27

126 17 2
                                    

Gökkuşağı.

Gökkuşağı görüyorum.

Dağlar var etrafımda, etekleriyle durmadan koşuyorum gökkuşağına doğru.

Ulaşamıyorum, koştukça kayboluyorum.

Kayboldukça kayboluyorum.

Bir dağa tırmanıyorum ardından.

Tepesine ulaştığımda etrafımda köyler, şehirler, evler görüyorum.

Gökyüzüne en yakın olduğum andayım, ama ulaşamıyorum bir türlü gökkuşağına.

Lâkin bilmediğim birşey var, zaten ben de gökkuşağıyla aynı yerdeyim, aynı güneş sisteminde, aynı galakside, bu yüzden kaybolmak imkansız, zor olan kaybolmadan bulunabilmek..

Gözlerimi açtığımda önümdeki bir tabak yemek ve kenarındaki notla karşılaştım.

Rüyamın garipliğini düşünürken notu elime aldım ve sadece üç cümle dudaklarımın yukarı kıvrılmasına neden oldu.

" Jüpitere gece çökecek. - Jüpiter Kalpli Adam. "

Notu yerine koyduktan sonra önümdeki tabağa baktım.

Yemek mi yapmıştı?

Kim Taehyung benim için yemek mi yapmıştı?

Herşeyden öte ben burada, masaya başımı koyup mu uyumuştum?

Çatalımı elime alıp yemeği bitirdikten sonra üzerimi değiştirip sıcacık giyindim ve yola koyuldum.

İki-üç sokak geçtikten sonra dükkanıma yaklaşırken uzaktan garip birşey farkettim.

Mor, lacivert, mavi...

Ne bunlar?

Çiçekler!

Dükkanın etrafında gördüğüm onca çiçek adımlarımı hızlandırmama neden olurken yaklaştığımda donakaldım.

Heryer üstte saydığım renkte çiçeklerle doluydu, pencerelerin etrafına kadar heryer süslenmişti ve alınan görüntüyü tek bir kelime ifade edebilirdi- muhteşem.

Eğilip bir buketin üzerindeki notu aldığımda istemsizce sırıtıyordum; yeni ünsiyet yolumuz notlardı sanırsam.

" Beğendin mi? - Jüpiter Kalpli Adam. "

Beğenmekte söz mü ki Taehyung?

Anahtarı çıkardım ve içeri geçtikten sonra oturup bütün gün çiçekleri izlemeye devam ettim.

Her yoldan geçen merakla dönüp pencerelere bakıyor, gülüyordu.

Öğlen yemeğimi yedikten sonra içeri giren çocukla gözlerimi büyüttüm.

" Kangmin? "

" Annyeong noona! "

Yerimden kalkıp minik Kangmin'e sarılmamın ardından elindeki kağıt parçasını bana uzattı.

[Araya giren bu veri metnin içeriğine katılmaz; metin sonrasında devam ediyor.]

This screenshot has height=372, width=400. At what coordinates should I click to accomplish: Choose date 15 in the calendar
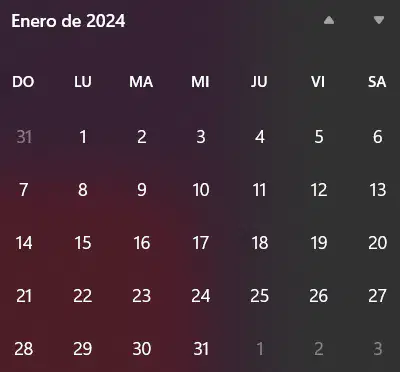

Şaşkınca alıp baktığımda, kağıdın üzerine yapıştırılmış tanıdık yazıları gördüğümde şaşkınlığım daha da arttı.

" Bu gece
Ellerim ellerine dokunursa
Tutar mısın? "

Bu benim hatırlamadığım bir gecemde, pencerem önünde gökyüzünü izlerken yazdığım öylesine bir nottu, Taehyungun nasıl bulduğunuysa tahmin etmek zor değildi. Muhtemelen ben uyurken bulmuş olmalıydı.

Hemen altınaysa kendi elyazısıyla şöyle yazıyordu;

" Akşama piknik var. - Jüpiter Kalpli Adam. "

Gülümsedim ve Kangmine döndüm.

" Tatlım, bu notu sana nerede verdiler? "

" Ben az önce binamızın aşağısındaki parkta oynarken bir adam geldi, notu bana verdi ve yolu geçirdikten sonra sana ulaştırmamı söyledi. "

" Daha önce hiç gördün mü o adamı? "

" Hayır noona hiç görmedim. "

Çözmeye çalıştığım bu notu kimin verdiği değildi, çünkü aşağısına kocaman JÜPİTER KALPLİ ADAM yazıyordu. Çözmeye çalıştığım Taehyung'un benim Kangmin'i tanıdığımı nereden biliyor oluşuydu. Yoksa tesadüf müydü? Bilmiyordum..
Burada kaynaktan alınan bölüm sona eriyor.